QUOTED PASSAGE
....

Friday, July 8, 2011

Interview: Mr. Kim Young-hwan, Chairman, National Assembly's Knowledge Economy Committee


The Standing Committees of the National Assembly examine bills and petitions falling under their respective jurisdictions, and perform other duties as prescribed by other Acts. There are 16 standing committees of which the Knowledge Economy Committee is quite important. The chairman of each Standing Committee represents the Standing Committee, regulate its proceedings, maintain order, and supervise its affairs.
Mr. Kim Young-hwan, Chairman of the National Assembly's Knowledge Economy Committee was born in Goesan, North Chungcheong Province. Graduating from Yonsei School of Dentistry, he got a master’s degree in economy from the same university. In 1996, he was first elected to enter the National Assembly. He was reelected in 2000 to serve for the second term, yet failed in his third attempt in 2004. In 2009, he was elected.
Under the Kim Dae-jung administration in 2001, he was appointed as the minister for education, science and technology, which he stayed for one year. He was the youngest in the ministry’s history, and was recognized again by his book entitled, “Will fart spark the fire.”
He assumed the chairman of the National Assembly’s Knowledge Economy Committee in 2009, for which he still serves.
In an exclusive interview to Infomag, Mr. Kim speaks on various issues under his mandate.

....

COLLECTED DATA

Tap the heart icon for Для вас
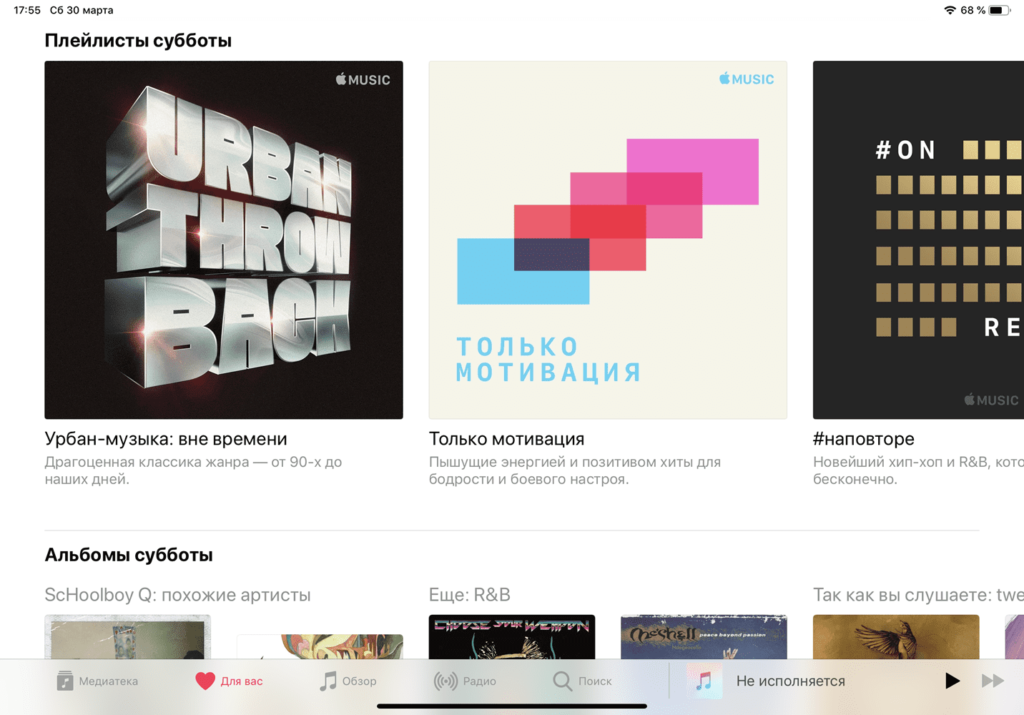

....

TO DO
- 1) In the article on Mr. Kim Young-hwan, turn the paragraph beginning "Mr. Kim Young-hwan, Chairman of the National Assembly's Knowledge Economy Committee was born" into a short bulleted list that keeps its main facts.
- 2) Write the next paragraph of the article on Mr. Kim Young-hwan, following on from its last sentence.

RESPONSES IN ORDER
- 1)
- Born in Goesan, North Chungcheong Province
- Graduated from Yonsei School of Dentistry and earned a master's degree in economy there
- First elected to the National Assembly in 1996
- Reelected in 2000 for a second term
- Lost his third election bid in 2004
- Elected in 2009

- 2)
What is the first and foremost principle of the Knowledge Economy Committee?There are three. The first is laying the foundation for sufficient discussion and communication. We try to create an environment in which committee members can hold in-depth discussions and exchange views. The second is keeping our eyes and ears open. The committee welcomes companies, including small retailers and traders, to express their opinions. We would also like to meet with European business leaders to directly hear from them on challenges and difficulties in doing business in Korea. The third is keeping up to date with the latest industry-related news and issues. For this, we encourage government officials, businessmen and experts to come together and openly discuss issues whenever they arise.
What is your view of the government’s green growth policy?The government is working on meeting the target of reducing CO2 emissions by 20%, such as increasing R&D and encouraging businesses to save energy and increase the use of renewable energy. There are efforts being made to foster green industries (e.g. renewable energy) and develop the carbon capture & storage technology (CCST) to reduce CO2 emissions.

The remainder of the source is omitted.